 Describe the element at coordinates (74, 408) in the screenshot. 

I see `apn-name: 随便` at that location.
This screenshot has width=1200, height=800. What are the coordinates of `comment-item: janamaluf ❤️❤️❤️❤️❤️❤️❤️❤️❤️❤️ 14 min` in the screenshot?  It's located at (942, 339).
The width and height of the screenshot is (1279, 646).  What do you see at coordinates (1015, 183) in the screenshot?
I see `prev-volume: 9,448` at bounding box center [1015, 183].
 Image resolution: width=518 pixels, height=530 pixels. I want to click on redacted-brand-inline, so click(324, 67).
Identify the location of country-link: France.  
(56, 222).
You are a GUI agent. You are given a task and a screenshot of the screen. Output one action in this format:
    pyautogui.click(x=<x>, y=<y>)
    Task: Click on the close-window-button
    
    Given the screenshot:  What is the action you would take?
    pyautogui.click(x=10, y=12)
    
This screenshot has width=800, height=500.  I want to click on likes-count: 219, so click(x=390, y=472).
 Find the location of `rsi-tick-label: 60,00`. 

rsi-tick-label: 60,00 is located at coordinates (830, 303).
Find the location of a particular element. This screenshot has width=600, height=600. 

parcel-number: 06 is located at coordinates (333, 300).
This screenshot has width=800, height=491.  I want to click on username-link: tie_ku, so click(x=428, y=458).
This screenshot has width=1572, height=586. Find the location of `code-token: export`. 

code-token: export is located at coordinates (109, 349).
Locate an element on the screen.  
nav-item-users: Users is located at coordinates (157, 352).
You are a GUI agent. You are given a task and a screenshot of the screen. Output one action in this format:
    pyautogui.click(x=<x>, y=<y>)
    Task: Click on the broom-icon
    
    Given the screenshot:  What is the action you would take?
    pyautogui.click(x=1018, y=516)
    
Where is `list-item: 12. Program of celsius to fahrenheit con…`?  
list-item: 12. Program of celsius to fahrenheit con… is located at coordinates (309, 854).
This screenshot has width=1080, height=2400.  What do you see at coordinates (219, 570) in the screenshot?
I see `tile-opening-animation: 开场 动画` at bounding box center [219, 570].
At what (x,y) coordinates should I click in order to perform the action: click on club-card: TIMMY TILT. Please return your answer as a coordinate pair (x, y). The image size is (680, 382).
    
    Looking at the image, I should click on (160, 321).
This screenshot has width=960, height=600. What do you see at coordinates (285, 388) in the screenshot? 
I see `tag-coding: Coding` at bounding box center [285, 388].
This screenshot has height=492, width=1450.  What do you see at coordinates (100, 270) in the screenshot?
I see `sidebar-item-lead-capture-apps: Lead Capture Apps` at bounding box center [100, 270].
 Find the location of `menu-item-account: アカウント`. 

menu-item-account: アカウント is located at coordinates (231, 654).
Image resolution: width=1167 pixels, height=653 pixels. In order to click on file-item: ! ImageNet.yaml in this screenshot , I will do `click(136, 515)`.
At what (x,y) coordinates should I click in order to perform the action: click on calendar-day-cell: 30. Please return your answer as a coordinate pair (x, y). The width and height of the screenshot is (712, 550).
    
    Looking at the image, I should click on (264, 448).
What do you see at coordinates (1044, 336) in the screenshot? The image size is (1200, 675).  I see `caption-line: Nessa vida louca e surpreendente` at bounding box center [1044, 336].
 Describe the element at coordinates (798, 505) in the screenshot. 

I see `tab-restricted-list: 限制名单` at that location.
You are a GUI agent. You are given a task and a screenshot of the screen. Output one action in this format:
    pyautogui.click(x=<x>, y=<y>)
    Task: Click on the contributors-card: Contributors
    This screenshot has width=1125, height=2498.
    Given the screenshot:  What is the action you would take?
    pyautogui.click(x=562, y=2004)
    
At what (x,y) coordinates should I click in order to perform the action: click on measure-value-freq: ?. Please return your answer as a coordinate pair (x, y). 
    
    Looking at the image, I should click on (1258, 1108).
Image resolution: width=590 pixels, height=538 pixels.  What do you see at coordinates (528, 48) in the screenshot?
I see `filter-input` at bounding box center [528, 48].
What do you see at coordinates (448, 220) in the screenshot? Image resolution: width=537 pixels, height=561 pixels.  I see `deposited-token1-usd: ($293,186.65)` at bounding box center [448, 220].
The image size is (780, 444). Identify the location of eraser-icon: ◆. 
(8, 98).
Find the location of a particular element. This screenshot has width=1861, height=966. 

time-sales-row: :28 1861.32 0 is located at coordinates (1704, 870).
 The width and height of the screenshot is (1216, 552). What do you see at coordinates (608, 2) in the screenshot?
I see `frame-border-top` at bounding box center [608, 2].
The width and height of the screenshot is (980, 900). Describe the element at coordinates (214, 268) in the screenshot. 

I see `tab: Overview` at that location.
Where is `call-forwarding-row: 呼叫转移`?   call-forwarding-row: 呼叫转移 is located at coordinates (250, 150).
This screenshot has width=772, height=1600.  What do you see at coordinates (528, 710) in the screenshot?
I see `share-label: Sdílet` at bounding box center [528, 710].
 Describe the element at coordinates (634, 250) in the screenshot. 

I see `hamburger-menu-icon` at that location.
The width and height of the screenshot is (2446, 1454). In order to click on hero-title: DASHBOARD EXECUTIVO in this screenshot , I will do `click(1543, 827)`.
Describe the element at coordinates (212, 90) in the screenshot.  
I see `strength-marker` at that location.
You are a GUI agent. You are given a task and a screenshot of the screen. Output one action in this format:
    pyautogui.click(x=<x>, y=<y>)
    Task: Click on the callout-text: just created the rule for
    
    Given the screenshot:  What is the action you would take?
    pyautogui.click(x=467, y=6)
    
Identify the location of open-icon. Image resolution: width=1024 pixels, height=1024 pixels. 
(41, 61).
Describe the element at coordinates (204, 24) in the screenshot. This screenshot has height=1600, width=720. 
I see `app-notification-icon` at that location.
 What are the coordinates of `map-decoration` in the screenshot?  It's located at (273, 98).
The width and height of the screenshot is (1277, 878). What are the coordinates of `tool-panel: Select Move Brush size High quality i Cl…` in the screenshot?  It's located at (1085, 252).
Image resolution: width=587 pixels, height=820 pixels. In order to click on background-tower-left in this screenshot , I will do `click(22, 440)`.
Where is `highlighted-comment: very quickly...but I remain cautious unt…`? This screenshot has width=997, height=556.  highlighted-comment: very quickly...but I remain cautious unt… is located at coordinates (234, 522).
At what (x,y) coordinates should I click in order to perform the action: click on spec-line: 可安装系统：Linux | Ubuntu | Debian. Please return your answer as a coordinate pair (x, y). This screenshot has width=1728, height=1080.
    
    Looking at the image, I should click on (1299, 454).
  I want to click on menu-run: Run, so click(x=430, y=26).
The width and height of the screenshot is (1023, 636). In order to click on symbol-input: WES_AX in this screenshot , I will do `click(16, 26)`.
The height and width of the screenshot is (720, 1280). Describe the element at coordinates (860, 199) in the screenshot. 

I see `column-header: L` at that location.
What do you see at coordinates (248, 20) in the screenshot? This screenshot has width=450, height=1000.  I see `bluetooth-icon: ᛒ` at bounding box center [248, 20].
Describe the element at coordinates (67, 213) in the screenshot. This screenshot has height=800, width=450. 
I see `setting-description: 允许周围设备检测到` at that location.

○ ○ ○ ○

▸ TASK TO COMPLETE:
Please reproduce all of the lines above word for word, with every character, space and line break left unchanged.

▸ RESPONSE FOR THIS EXERCISE:
 Describe the element at coordinates (74, 408) in the screenshot. 

I see `apn-name: 随便` at that location.
This screenshot has width=1200, height=800. What are the coordinates of `comment-item: janamaluf ❤️❤️❤️❤️❤️❤️❤️❤️❤️❤️ 14 min` in the screenshot?  It's located at (942, 339).
The width and height of the screenshot is (1279, 646).  What do you see at coordinates (1015, 183) in the screenshot?
I see `prev-volume: 9,448` at bounding box center [1015, 183].
 Image resolution: width=518 pixels, height=530 pixels. I want to click on redacted-brand-inline, so click(324, 67).
Identify the location of country-link: France.  
(56, 222).
You are a GUI agent. You are given a task and a screenshot of the screen. Output one action in this format:
    pyautogui.click(x=<x>, y=<y>)
    Task: Click on the close-window-button
    
    Given the screenshot:  What is the action you would take?
    pyautogui.click(x=10, y=12)
    
This screenshot has width=800, height=500.  I want to click on likes-count: 219, so click(x=390, y=472).
 Find the location of `rsi-tick-label: 60,00`. 

rsi-tick-label: 60,00 is located at coordinates (830, 303).
Find the location of a particular element. This screenshot has width=600, height=600. 

parcel-number: 06 is located at coordinates (333, 300).
This screenshot has width=800, height=491.  I want to click on username-link: tie_ku, so click(x=428, y=458).
This screenshot has width=1572, height=586. Find the location of `code-token: export`. 

code-token: export is located at coordinates (109, 349).
Locate an element on the screen.  
nav-item-users: Users is located at coordinates (157, 352).
You are a GUI agent. You are given a task and a screenshot of the screen. Output one action in this format:
    pyautogui.click(x=<x>, y=<y>)
    Task: Click on the broom-icon
    
    Given the screenshot:  What is the action you would take?
    pyautogui.click(x=1018, y=516)
    
Where is `list-item: 12. Program of celsius to fahrenheit con…`?  
list-item: 12. Program of celsius to fahrenheit con… is located at coordinates (309, 854).
This screenshot has width=1080, height=2400.  What do you see at coordinates (219, 570) in the screenshot?
I see `tile-opening-animation: 开场 动画` at bounding box center [219, 570].
At what (x,y) coordinates should I click in order to perform the action: click on club-card: TIMMY TILT. Please return your answer as a coordinate pair (x, y). The image size is (680, 382).
    
    Looking at the image, I should click on (160, 321).
This screenshot has width=960, height=600. What do you see at coordinates (285, 388) in the screenshot? 
I see `tag-coding: Coding` at bounding box center [285, 388].
This screenshot has height=492, width=1450.  What do you see at coordinates (100, 270) in the screenshot?
I see `sidebar-item-lead-capture-apps: Lead Capture Apps` at bounding box center [100, 270].
 Find the location of `menu-item-account: アカウント`. 

menu-item-account: アカウント is located at coordinates (231, 654).
Image resolution: width=1167 pixels, height=653 pixels. In order to click on file-item: ! ImageNet.yaml in this screenshot , I will do `click(136, 515)`.
At what (x,y) coordinates should I click in order to perform the action: click on calendar-day-cell: 30. Please return your answer as a coordinate pair (x, y). The width and height of the screenshot is (712, 550).
    
    Looking at the image, I should click on (264, 448).
What do you see at coordinates (1044, 336) in the screenshot? The image size is (1200, 675).  I see `caption-line: Nessa vida louca e surpreendente` at bounding box center [1044, 336].
 Describe the element at coordinates (798, 505) in the screenshot. 

I see `tab-restricted-list: 限制名单` at that location.
You are a GUI agent. You are given a task and a screenshot of the screen. Output one action in this format:
    pyautogui.click(x=<x>, y=<y>)
    Task: Click on the contributors-card: Contributors
    This screenshot has width=1125, height=2498.
    Given the screenshot:  What is the action you would take?
    pyautogui.click(x=562, y=2004)
    
At what (x,y) coordinates should I click in order to perform the action: click on measure-value-freq: ?. Please return your answer as a coordinate pair (x, y). 
    
    Looking at the image, I should click on (1258, 1108).
Image resolution: width=590 pixels, height=538 pixels.  What do you see at coordinates (528, 48) in the screenshot?
I see `filter-input` at bounding box center [528, 48].
What do you see at coordinates (448, 220) in the screenshot? Image resolution: width=537 pixels, height=561 pixels.  I see `deposited-token1-usd: ($293,186.65)` at bounding box center [448, 220].
The image size is (780, 444). Identify the location of eraser-icon: ◆. 
(8, 98).
Find the location of a particular element. This screenshot has width=1861, height=966. 

time-sales-row: :28 1861.32 0 is located at coordinates (1704, 870).
 The width and height of the screenshot is (1216, 552). What do you see at coordinates (608, 2) in the screenshot?
I see `frame-border-top` at bounding box center [608, 2].
The width and height of the screenshot is (980, 900). Describe the element at coordinates (214, 268) in the screenshot. 

I see `tab: Overview` at that location.
Where is `call-forwarding-row: 呼叫转移`?   call-forwarding-row: 呼叫转移 is located at coordinates (250, 150).
This screenshot has width=772, height=1600.  What do you see at coordinates (528, 710) in the screenshot?
I see `share-label: Sdílet` at bounding box center [528, 710].
 Describe the element at coordinates (634, 250) in the screenshot. 

I see `hamburger-menu-icon` at that location.
The width and height of the screenshot is (2446, 1454). In order to click on hero-title: DASHBOARD EXECUTIVO in this screenshot , I will do `click(1543, 827)`.
Describe the element at coordinates (212, 90) in the screenshot.  
I see `strength-marker` at that location.
You are a GUI agent. You are given a task and a screenshot of the screen. Output one action in this format:
    pyautogui.click(x=<x>, y=<y>)
    Task: Click on the callout-text: just created the rule for
    
    Given the screenshot:  What is the action you would take?
    pyautogui.click(x=467, y=6)
    
Identify the location of open-icon. Image resolution: width=1024 pixels, height=1024 pixels. 
(41, 61).
Describe the element at coordinates (204, 24) in the screenshot. This screenshot has height=1600, width=720. 
I see `app-notification-icon` at that location.
 What are the coordinates of `map-decoration` in the screenshot?  It's located at (273, 98).
The width and height of the screenshot is (1277, 878). What are the coordinates of `tool-panel: Select Move Brush size High quality i Cl…` in the screenshot?  It's located at (1085, 252).
Image resolution: width=587 pixels, height=820 pixels. In order to click on background-tower-left in this screenshot , I will do `click(22, 440)`.
Where is `highlighted-comment: very quickly...but I remain cautious unt…`? This screenshot has width=997, height=556.  highlighted-comment: very quickly...but I remain cautious unt… is located at coordinates (234, 522).
At what (x,y) coordinates should I click in order to perform the action: click on spec-line: 可安装系统：Linux | Ubuntu | Debian. Please return your answer as a coordinate pair (x, y). This screenshot has width=1728, height=1080.
    
    Looking at the image, I should click on (1299, 454).
  I want to click on menu-run: Run, so click(x=430, y=26).
The width and height of the screenshot is (1023, 636). In order to click on symbol-input: WES_AX in this screenshot , I will do `click(16, 26)`.
The height and width of the screenshot is (720, 1280). Describe the element at coordinates (860, 199) in the screenshot. 

I see `column-header: L` at that location.
What do you see at coordinates (248, 20) in the screenshot? This screenshot has width=450, height=1000.  I see `bluetooth-icon: ᛒ` at bounding box center [248, 20].
Describe the element at coordinates (67, 213) in the screenshot. This screenshot has height=800, width=450. 
I see `setting-description: 允许周围设备检测到` at that location.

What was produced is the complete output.